CMS Hands Out Awards for Hospital Engagement Networks as Part of Patient Safety Initiative A new milestone of the Partnership for Patients initiative has been reached with the establishment of Hospital Engagement Networks that will help identify solutions already working to reduce healthcare acquired conditions, and work to spread them to other hospitals and health care providers. According to an announcement by the CMS Innovation Center this week, twenty-six Engagement Networks composed of state, regional, national, and hospital system organizations were awarded $218 million to develop learning collaboratives for hospitals and provide a wide array of initiatives and activities to improve patient safety. “We look forward to working with the Hospital Engagement Networks and the hospitals on the critical and important work of making care safer, more reliable, and less costly and achieving the goals of the Partnership for Patients,” said Marilyn Tavenner, acting administrator of CMS.

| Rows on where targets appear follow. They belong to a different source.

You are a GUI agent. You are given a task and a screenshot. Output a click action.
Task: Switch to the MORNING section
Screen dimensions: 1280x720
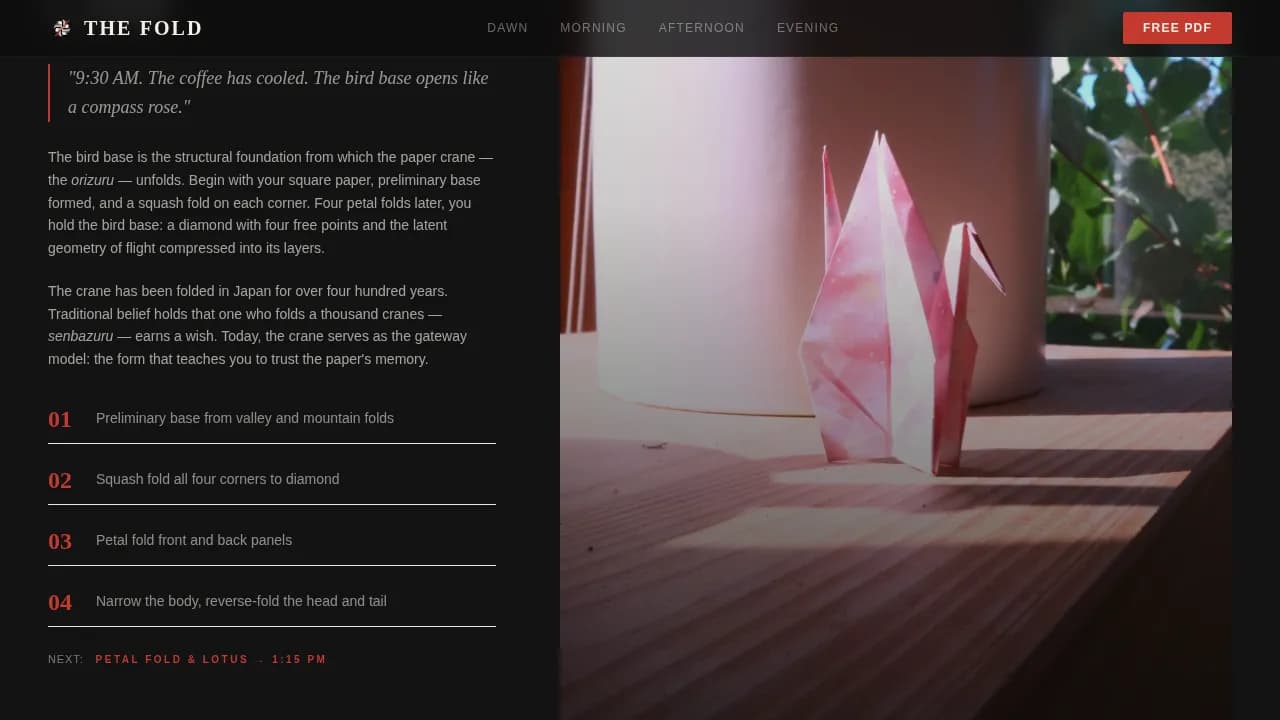[593, 28]
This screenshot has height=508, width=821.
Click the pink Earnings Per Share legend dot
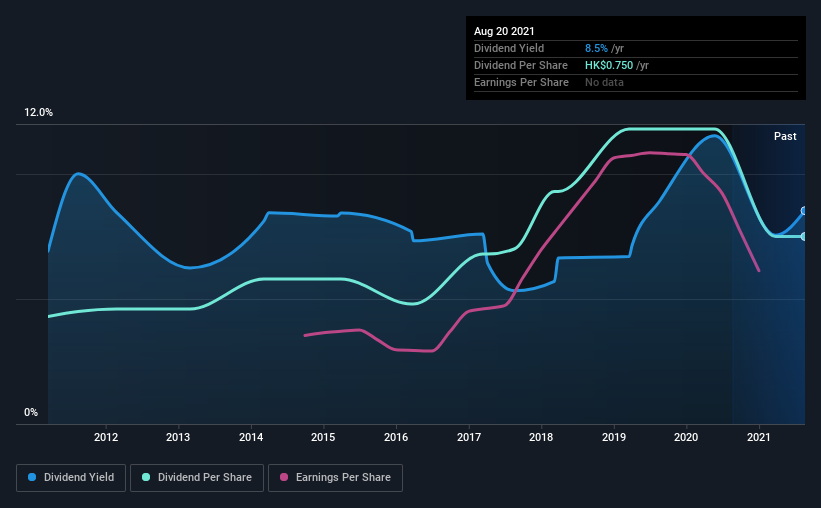click(284, 477)
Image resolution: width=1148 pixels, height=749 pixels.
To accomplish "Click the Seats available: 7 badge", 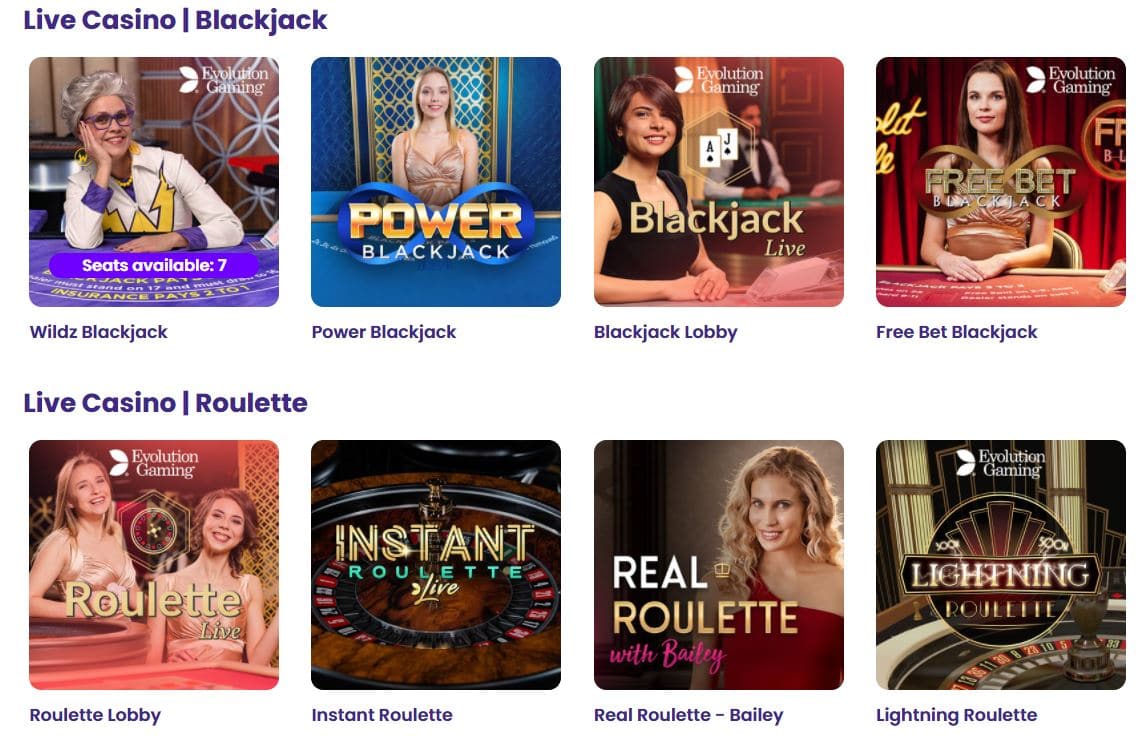I will click(x=154, y=265).
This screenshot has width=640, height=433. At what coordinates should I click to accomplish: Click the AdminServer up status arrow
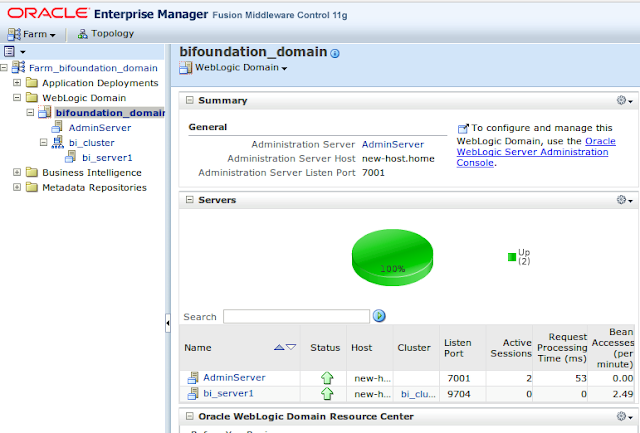point(326,378)
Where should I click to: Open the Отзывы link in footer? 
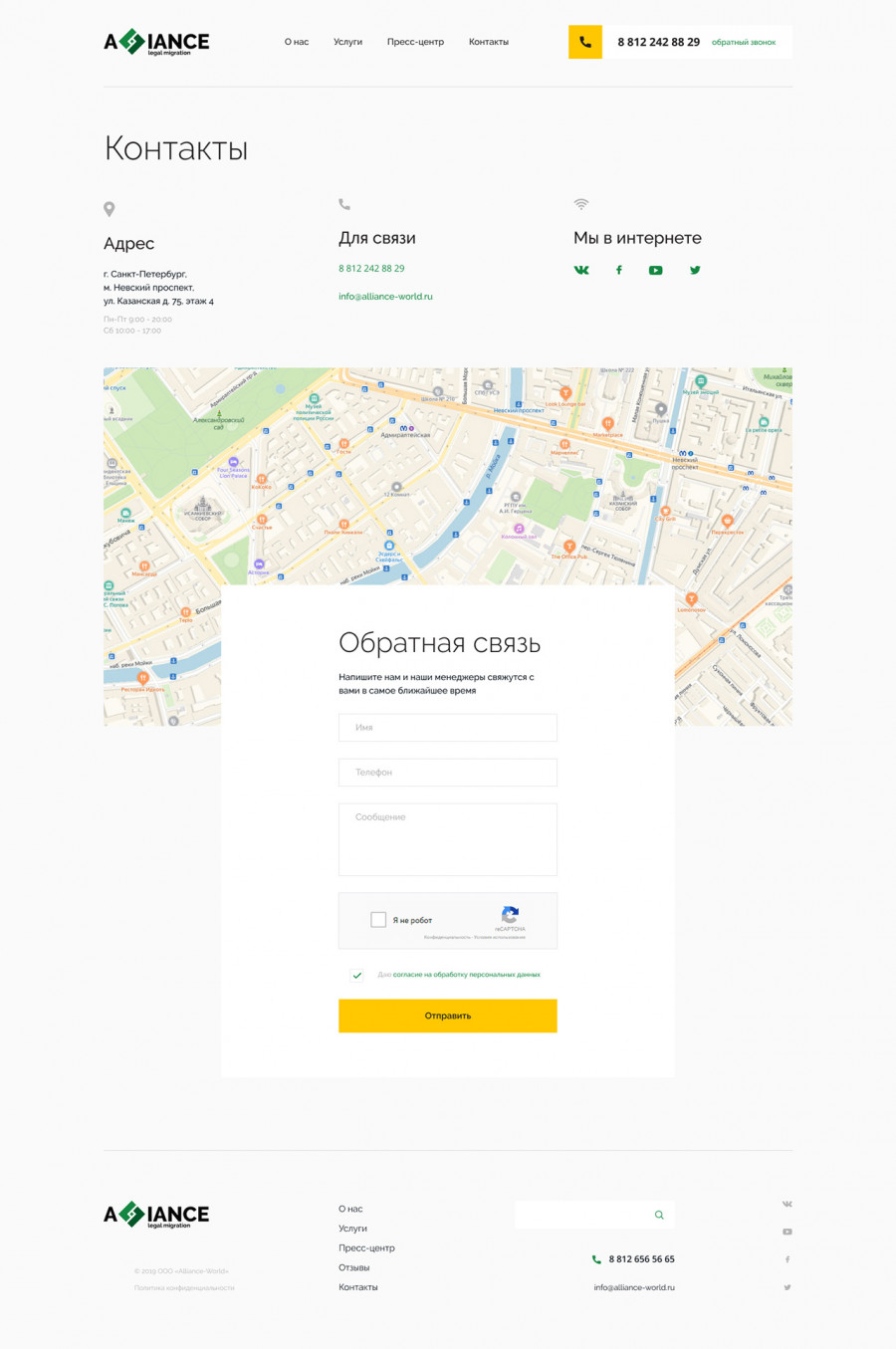point(353,1267)
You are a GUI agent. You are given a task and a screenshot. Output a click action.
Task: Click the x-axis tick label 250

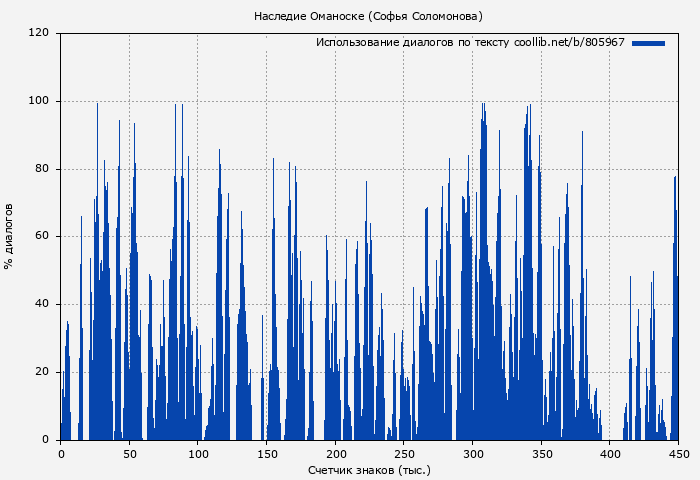click(x=404, y=454)
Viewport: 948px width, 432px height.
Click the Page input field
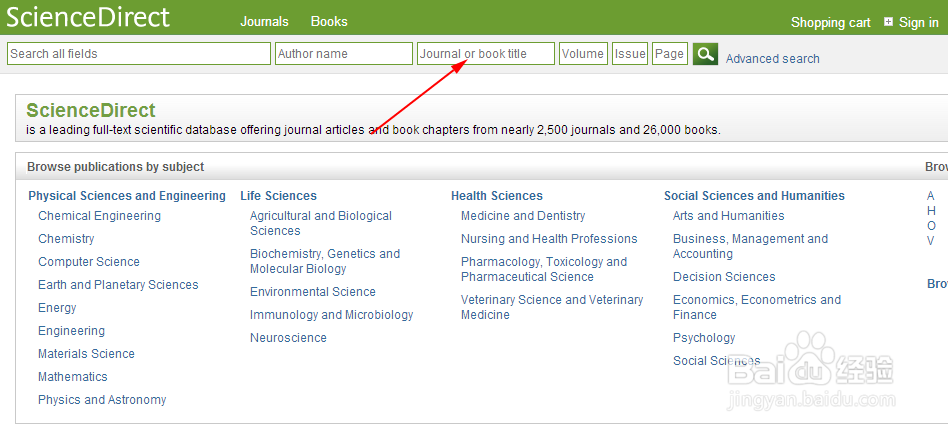coord(669,54)
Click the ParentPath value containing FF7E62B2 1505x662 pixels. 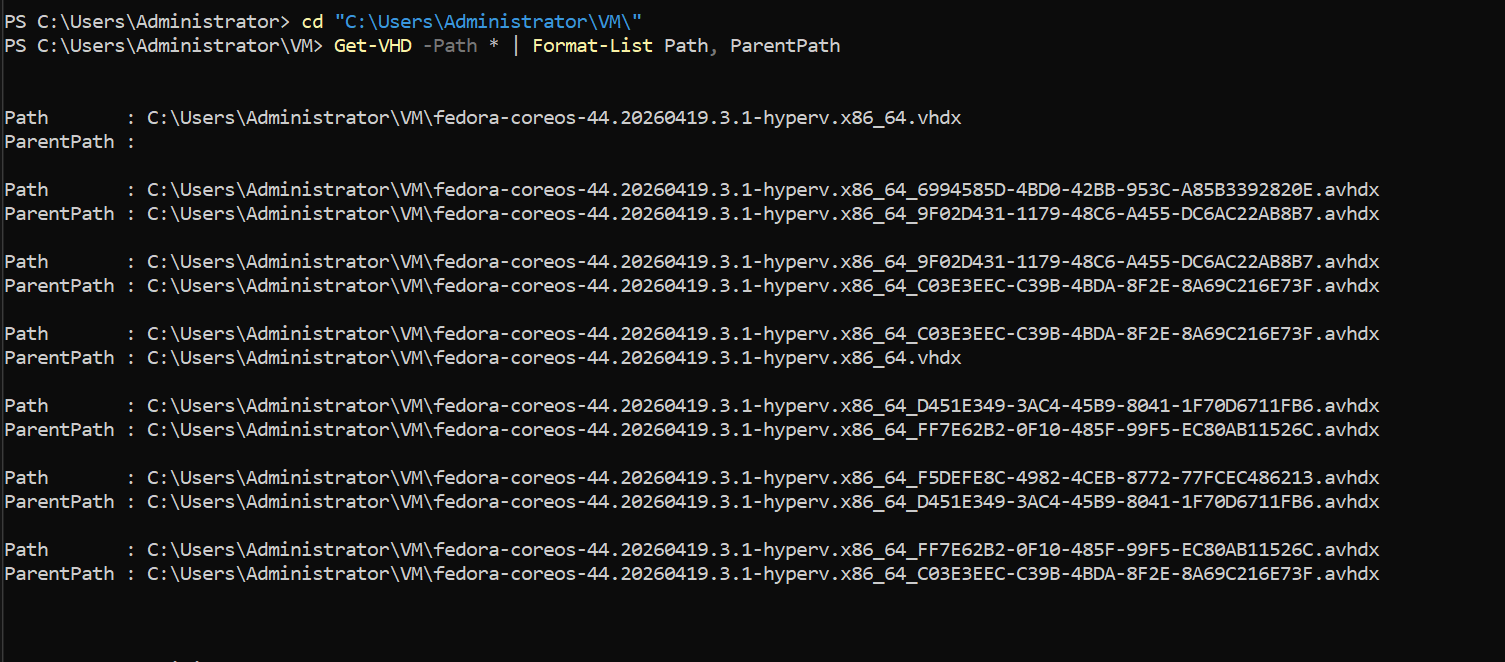click(x=763, y=429)
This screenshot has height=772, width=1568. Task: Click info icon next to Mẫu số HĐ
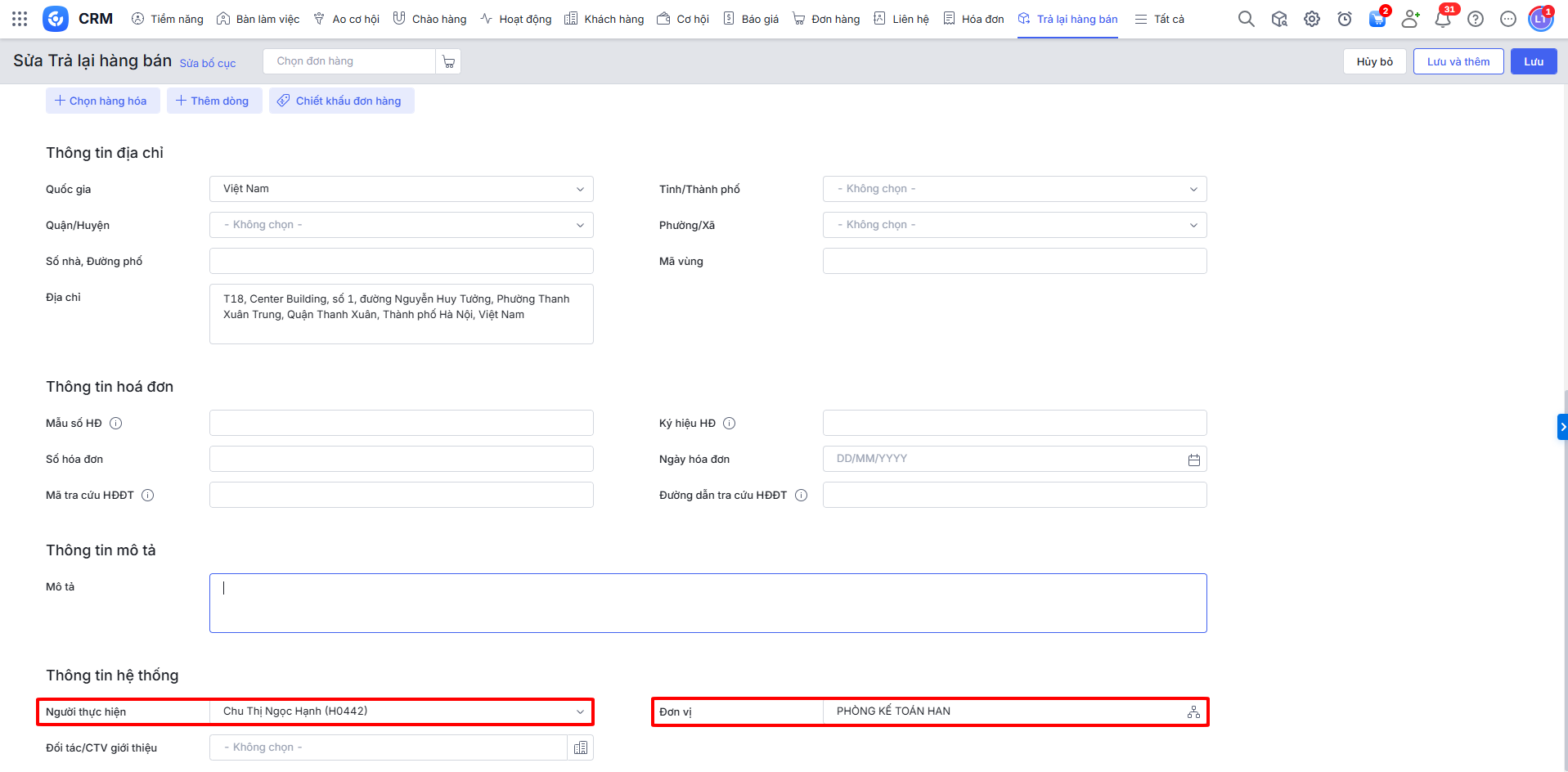(x=116, y=424)
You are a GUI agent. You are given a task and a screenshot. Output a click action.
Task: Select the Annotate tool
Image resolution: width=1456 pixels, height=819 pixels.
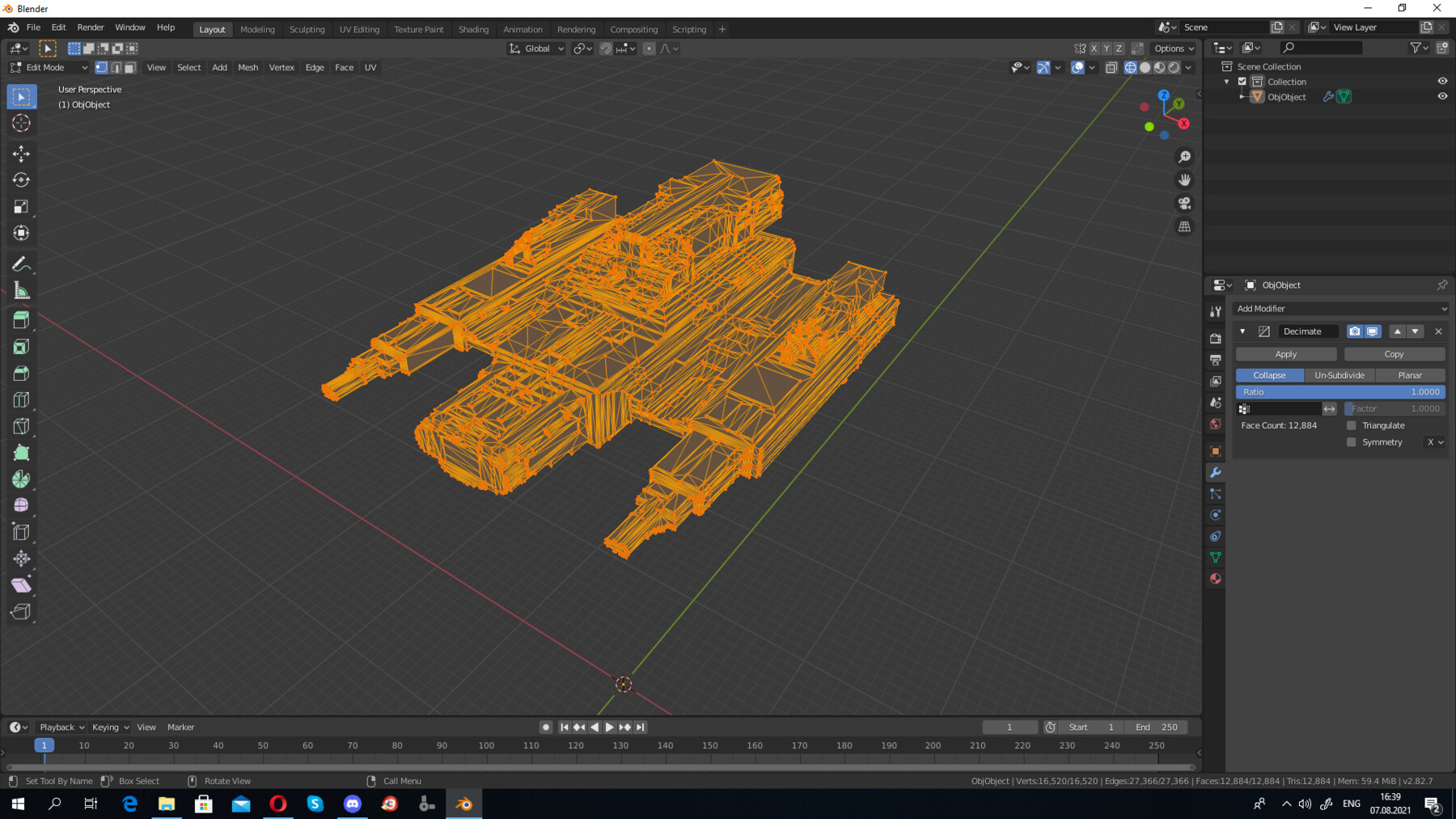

The Engagement Networks will also be required to conduct intensive training programs to teach and support hospitals in making patient care safer, provide technical assistance to hospitals so that hospitals can achieve quality measurement goals, and establish and implement a system to track and monitor hospital progress in meeting quality improvement goals. CHIME is a participant in the Partnership for Patients, a nationwide public-private collaboration to improve the quality, safety, and affordability of the healthcare system. A list of participants in the Engagement Networks is here.
Mr. Muntz Goes to Washington Approximately seven months since taking over as National Coordinator for Health Information Technology, Dr. Farzad Mostashari has filled the last open spot on his team. Announced in an email to Health IT Policy Committee and Health IT Standards Committee members, Dr. Mostashari has chosen David S. Muntz as his Principle Deputy National Coordinator. Muntz, who served as senior vice president and CIO of Dallas-based Baylor Health Care System, was also a member of the CHIME Board of Trustees and CHIME’s Advocacy Leadership Team Chair. Muntz is expected to start after the first of the year.